Still, there was a lot of talk -- or perhaps wishful thinking -- of "miracles" and "guardian angels" Friday by those hoping to come up with a way to keep the school open.
More ideas will be discussed during a meeting of parents at noon today at the school.
With tuition of $3,900 a year, compared to about $6,000 at some other Catholic schools, Turner-Carroll presented a reasonably priced alternative for inner-city families who like its small class sizes and tougher discipline than in public schools.
James A. Bryant Jr., a self-described "concerned grandparent" and school activist, said the announcement caught him and many others by surprise.
"We deserve at least a year to try to turn things around," he said, adding the diocese should continue its support "because it's the right thing to do. It's not like they are pouring in money and not getting any results. A lot of our kids go to college."
But Kevin Keenan, spokesman for the diocese, said the decision was not unexpected.
"There have been ongoing discussions with the (Turner-Carroll) board of trustees about the financial position of the school," he said. "It was up to the board to communicate to the parents."
John Langer, president of the board of trustees, could not be reached to comment Friday.
Marcia O'Neil-White, interim principal, said school officials are hoping for more time.
"There's always hope," she said. "We feel good about what we do here and want to keep doing it."
David, the sophomore basketball player, was walking out of the school as O'Neil-White spoke, and they hugged briefly.
"I like her," David said later. "She's been put in a tough spot."
Brian Perez, a sophomore, said he remains hopeful. "Miracles do happen," he said.
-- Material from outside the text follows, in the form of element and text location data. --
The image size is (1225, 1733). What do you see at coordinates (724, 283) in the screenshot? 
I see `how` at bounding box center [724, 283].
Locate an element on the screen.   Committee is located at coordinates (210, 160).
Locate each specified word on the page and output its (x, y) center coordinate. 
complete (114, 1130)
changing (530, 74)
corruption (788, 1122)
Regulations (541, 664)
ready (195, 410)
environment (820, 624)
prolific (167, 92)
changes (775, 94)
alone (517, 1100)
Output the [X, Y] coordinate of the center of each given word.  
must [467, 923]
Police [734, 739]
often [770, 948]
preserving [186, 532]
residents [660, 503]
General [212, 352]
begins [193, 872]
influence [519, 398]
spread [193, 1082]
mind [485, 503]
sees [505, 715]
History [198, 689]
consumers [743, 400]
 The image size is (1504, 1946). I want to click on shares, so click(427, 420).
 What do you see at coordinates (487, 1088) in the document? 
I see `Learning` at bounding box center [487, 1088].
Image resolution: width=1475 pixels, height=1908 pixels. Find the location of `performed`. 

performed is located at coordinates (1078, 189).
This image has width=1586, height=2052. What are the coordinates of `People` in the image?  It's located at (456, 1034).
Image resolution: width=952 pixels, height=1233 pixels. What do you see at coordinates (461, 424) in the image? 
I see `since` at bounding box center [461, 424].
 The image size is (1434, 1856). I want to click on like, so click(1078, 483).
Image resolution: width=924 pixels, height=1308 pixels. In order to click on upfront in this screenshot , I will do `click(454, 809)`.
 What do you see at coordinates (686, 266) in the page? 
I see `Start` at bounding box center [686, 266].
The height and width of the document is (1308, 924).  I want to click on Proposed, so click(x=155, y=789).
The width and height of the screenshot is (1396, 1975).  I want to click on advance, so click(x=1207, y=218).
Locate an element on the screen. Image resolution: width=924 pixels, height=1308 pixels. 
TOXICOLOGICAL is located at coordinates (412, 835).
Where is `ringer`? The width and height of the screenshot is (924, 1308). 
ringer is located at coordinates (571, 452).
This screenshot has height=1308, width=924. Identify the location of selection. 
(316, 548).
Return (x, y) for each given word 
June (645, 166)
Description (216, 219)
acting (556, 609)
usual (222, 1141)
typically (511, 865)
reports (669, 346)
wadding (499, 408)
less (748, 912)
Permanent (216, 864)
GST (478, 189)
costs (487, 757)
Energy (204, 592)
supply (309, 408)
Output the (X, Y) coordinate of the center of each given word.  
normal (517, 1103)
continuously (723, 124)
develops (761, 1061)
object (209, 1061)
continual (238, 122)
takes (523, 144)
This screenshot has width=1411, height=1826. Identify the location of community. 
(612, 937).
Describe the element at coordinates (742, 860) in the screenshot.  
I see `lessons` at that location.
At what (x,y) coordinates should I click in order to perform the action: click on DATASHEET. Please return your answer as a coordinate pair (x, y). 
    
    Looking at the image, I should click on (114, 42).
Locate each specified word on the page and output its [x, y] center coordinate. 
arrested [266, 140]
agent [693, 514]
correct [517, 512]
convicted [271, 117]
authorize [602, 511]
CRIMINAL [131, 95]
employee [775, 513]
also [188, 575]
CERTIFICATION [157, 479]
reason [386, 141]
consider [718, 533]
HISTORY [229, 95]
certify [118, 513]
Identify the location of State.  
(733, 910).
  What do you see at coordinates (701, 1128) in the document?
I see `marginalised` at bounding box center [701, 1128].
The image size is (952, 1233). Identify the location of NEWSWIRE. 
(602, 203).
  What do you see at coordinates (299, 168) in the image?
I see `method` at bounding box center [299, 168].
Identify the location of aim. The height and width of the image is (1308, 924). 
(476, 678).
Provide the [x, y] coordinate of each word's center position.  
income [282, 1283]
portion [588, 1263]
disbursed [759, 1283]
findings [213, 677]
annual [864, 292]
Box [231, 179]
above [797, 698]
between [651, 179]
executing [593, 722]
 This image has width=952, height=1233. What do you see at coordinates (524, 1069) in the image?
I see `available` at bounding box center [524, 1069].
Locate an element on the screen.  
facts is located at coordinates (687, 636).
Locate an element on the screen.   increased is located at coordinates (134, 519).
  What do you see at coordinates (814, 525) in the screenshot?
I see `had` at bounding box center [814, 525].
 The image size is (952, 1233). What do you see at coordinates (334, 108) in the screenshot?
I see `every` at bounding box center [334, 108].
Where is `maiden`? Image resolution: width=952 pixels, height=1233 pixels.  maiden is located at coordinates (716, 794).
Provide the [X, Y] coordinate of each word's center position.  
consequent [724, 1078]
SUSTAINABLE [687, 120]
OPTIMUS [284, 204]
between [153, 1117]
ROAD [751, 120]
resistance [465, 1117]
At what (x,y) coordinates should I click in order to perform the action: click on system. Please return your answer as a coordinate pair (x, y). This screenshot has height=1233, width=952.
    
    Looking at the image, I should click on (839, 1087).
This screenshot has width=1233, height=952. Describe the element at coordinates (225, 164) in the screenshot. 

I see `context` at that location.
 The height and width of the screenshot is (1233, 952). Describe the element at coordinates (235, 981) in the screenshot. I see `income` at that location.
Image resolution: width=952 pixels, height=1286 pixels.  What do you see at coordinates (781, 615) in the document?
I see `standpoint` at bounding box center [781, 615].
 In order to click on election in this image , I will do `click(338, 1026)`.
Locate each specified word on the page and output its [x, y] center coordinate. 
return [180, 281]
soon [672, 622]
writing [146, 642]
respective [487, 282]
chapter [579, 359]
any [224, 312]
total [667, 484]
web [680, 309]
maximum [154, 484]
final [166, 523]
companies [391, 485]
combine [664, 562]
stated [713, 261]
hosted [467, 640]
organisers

Corey Anderson, also a sophomore, credited the school with helping him turn himself around. He said his grades were in the 70s last year in a public school, but now he has an 87 average. "The smaller class sizes really help," he said.
"We're all friends and family," said sophomore Donald Jemison. "People should help us. We're the future."
"I'm upset, hurt and a little mad," said Tajuanya Davis, who is completing her junior year and now fears she won't be able to graduate from Turner-Carroll.
The diocese's Keenan said Turner-Carroll was receiving more aid than any other of the 17 high schools in the diocese.
Turner-Carroll was formed in 1984 by the merger of Bishop Turner, an all-boys school, and Archbishop Carroll, which had all girls. In 1985, its enrollment stood at 545.
Since last year, enrollment has dropped from 139 to the current 99, 72 boys and 27 girls.